About this exercise ->
Leave out the images and transcribe the entries below word for word.

Data supplied ->
--

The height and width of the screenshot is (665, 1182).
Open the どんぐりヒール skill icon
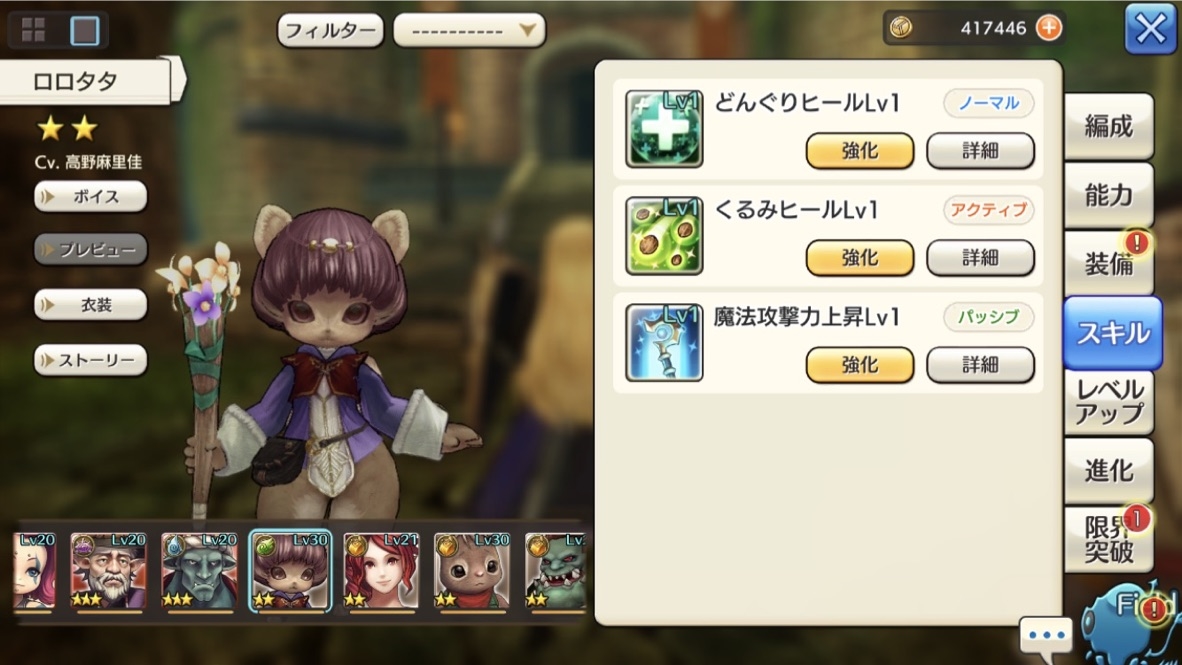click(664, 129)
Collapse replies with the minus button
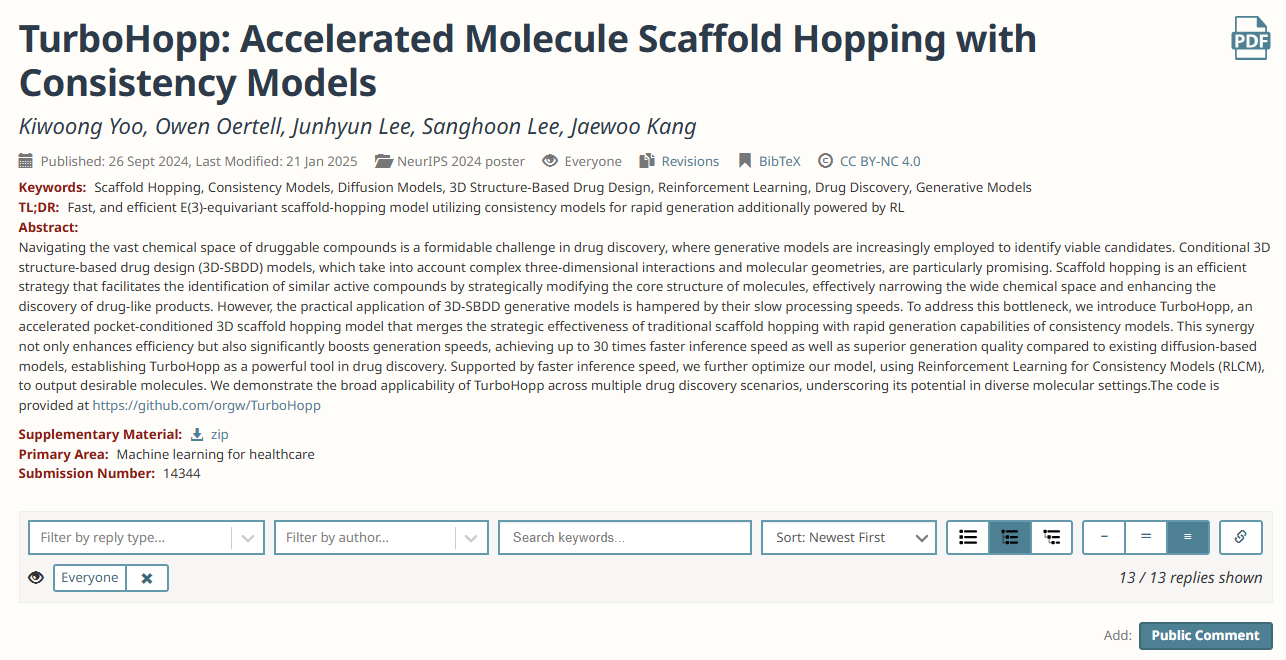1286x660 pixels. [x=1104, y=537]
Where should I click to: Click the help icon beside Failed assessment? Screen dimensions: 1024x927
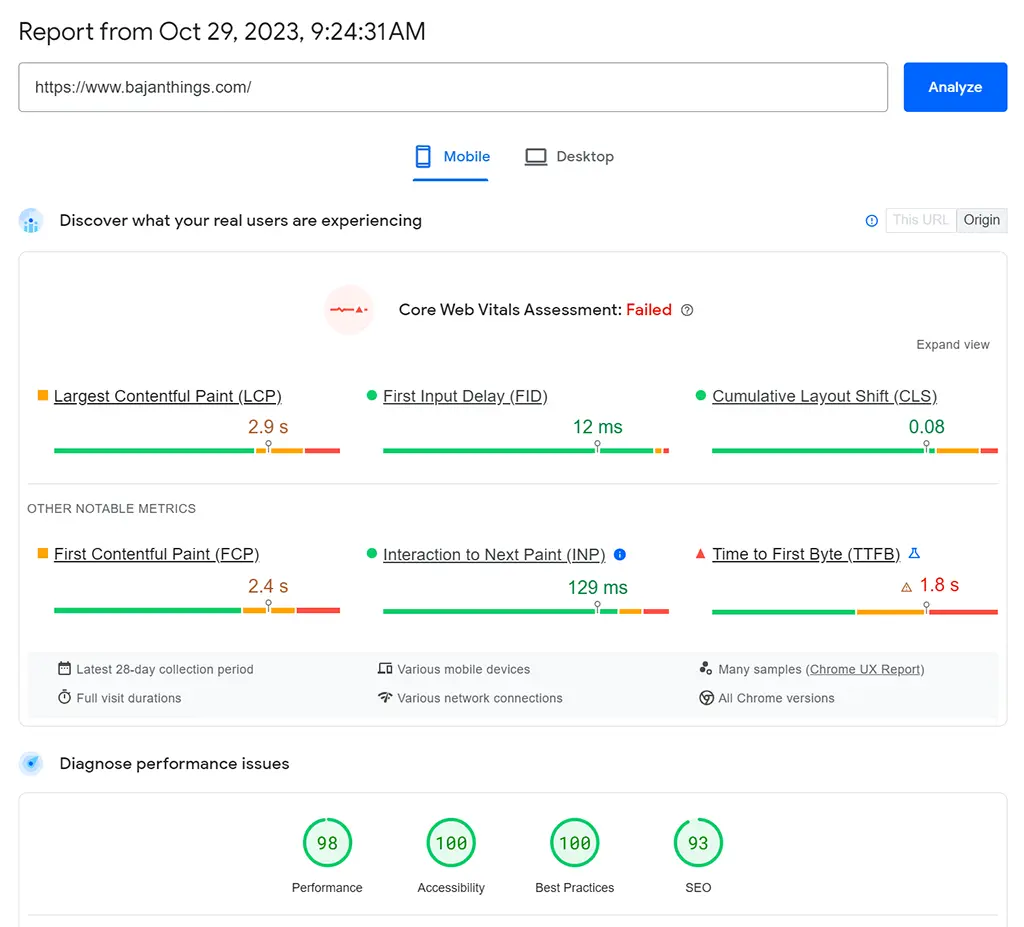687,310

--

Answer box ->
The height and width of the screenshot is (665, 1182).
Open the どんぐりヒール skill icon
click(664, 129)
Collapse replies with the minus button
1286x660 pixels. [x=1104, y=537]
Where should I click to: Click the help icon beside Failed assessment? Screen dimensions: 1024x927
687,310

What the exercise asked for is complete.